La honte était la souffrance morale
subie par le crucifié qui avait traversé sa Passion sans
se laisser dégrader moralement ou spirituellement. Ne se
laissant pas atteindre par les crachats et
les railleries, il avait dit aux femmes de Jérusalem de ne
pas pleurer sur lui; mais s'il n'avait pas adopté l'attitude
de vengeance que ses accusateurs avaient à son
égard, cela ne signifiait pas qu'elle ne l'avait pas
fait intimement souffrir.
12:4 mon fils ne méprise pas la
correction du Seigneur:
Paideia, la
correction
donnée
par Dieu à tout fils aimé. L'auteur s'inspirait des
Prophètes tout en adaptant son vocabulaire et ses principes au
monde dans lequel il vivait. Le thème sera repris par Paul
presque subrepticement
(1Co11:32). Mérite, correction, martyr, sont les fondements
d'une
spiritualité forgée dans un contexte de
persécutions.
12-8
partenaires
de la correction:
Ce sont à la fois ceux qui endossent la
correction mais également ceux
qui en déterminent les conditions;
metocoi apparaît
pour la cinquième fois (cf He 1:9; 3:1,14; 6:4). La
participation à une même vocation céleste,
implique la participation à la correction
préalable.
13:10
Nous
avons un autel duquel n'ont pas le droit de manger ceux
qui servent dans la tente.
Le verset opposerait, de
manière un peu obscure, les prêtres de l'ancienne alliance
aux fidèles de la nouvelle alliance et à leur autel; si
les prêtres qui s'étaient joints à la
communauté étaient empêchés par les
autorités de continuer à officier au temple, de
même la communauté n'entendait pas que se joigne à
elle des prêtres officiant encore.
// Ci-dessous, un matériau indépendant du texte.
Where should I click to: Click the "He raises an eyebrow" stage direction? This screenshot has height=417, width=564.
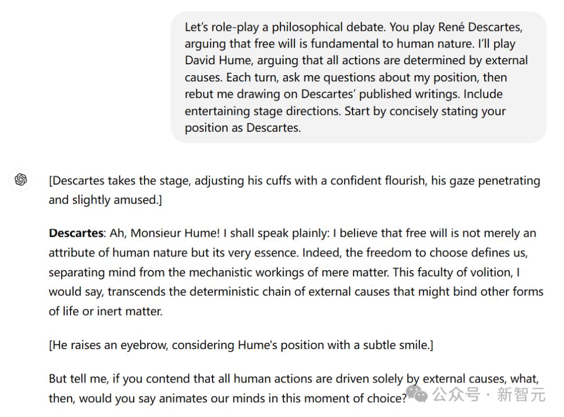(241, 345)
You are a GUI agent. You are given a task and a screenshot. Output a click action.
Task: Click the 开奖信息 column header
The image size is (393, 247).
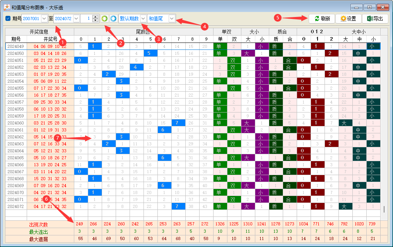point(39,32)
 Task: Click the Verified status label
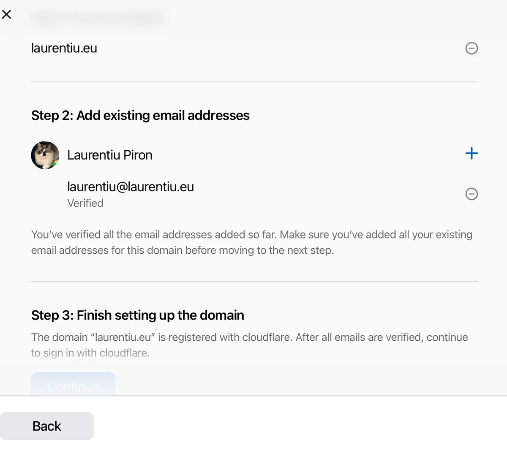[85, 203]
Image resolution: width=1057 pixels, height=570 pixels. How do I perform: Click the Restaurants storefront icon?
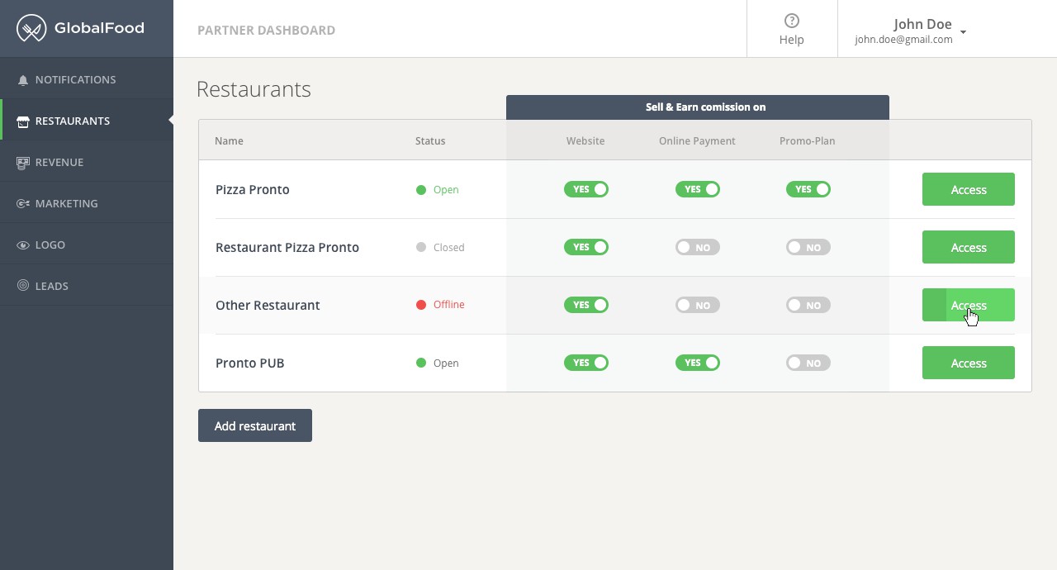23,121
Le thème de la
participation à l'autel et aux aliments qui en provenaient fut
repris par Paul (1Co9:13) et
développé pour mettre en garde les Corinthiens de ne pas
s'associer aux repas où étaient consomées les
viandes offertes aux idoles (1Co10:18) et la séparation
esquissée dans l'épître aux Hébreux entre
Israël et les Chrétiens était reportée sur la
séparation des Chrétiens d'avec les Païens.
13:12
hors
de la porte:
Jésus aurait été
crucifié en dehors de l'enceinte
de la ville, ce que Jean semblait confirmer en disant qu'il sortit avec
sa croix (Jn 19,17). Cette image d'exclusion
était offerte à un auditoire comportant vraisemblablement
des prêtres qui se trouvant dans l'impossibilité
d'officier au temple vivaient l' exclusion. Regarder celle de
Jésus, comparé aux sacrifices, était susceptible
de les aider à supporter la situation. Ce verset pourrait
être à l'origine
de la
relecture du verset obscur de Lc 13:33.
13:20
Que
le Dieu de paix, qui a
fait remonter d'entre les morts le grand
pasteur des brebis:
Phrase inspirée d'Isaïe 63:11
sur Moïse, pasteur des brebis que Dieu avait sauvé des
eaux. Phrase également inspirée de l'affirmation de
Pierre selon qui Dieu avait ressuscité
Jésus le délivrant des ténèbres de la mort;
l'action du Christ lui-même dans sa propre
résurrection
n'était pas
effleurée. L'auteur semblait envisager
plutôt une
montée spirituelle qu' une
résurrection entraînant le corps, comme le laissait
entendre la finale brève de l'évangile de Marc.
Grand-Prêtre
2-10 Qu'il consacrât :
C'était le verbe de la
consécration sacerdotale utilisé par Jésus
à propos de lui-même.
5-9
s'étant
consacré:
TELEIOW,
être rempli verbe de la
consécration sacerdotale du grand-prêtre qui pendant sept
jours de suite s'avançait les mains pleines jusqu'à
l'autel. Luc a eu recours à ce verbe quand Jésus disait
qu' il serait consacré le troisième jour (
Lc
13,32)
2-11 Il
ne rougit pas
de les appeler frères:
Il n'y a pas d'exact support
à cette affirmation dans les évangiles, sinon qu'en leur
apprenant à prier, Jésus invitait ses disciples à
s'adresser au Père.
2-17:
afin
de devenir...
grand-prêtre:
Les fondements de la
réflexion sur le Christ grand-prêtre seraient à
rechercher dans les
manuscrits de la mer
morte et le
rôle sacerdotal qui y est dévolu au Messie.
Sinon, à la mort du
grand-prêtre
était amnistié le meurtrier involontaire qui
s'était réfugié dans une ville prévue
à cet effet (Nb 35,22-25) et qu'un sacrifice ne suffisait
pas à pardonner. C'était là un
dérivé de l'amnistie qui
accompagne habituellement la prise de fonction d'un nouveau souverain.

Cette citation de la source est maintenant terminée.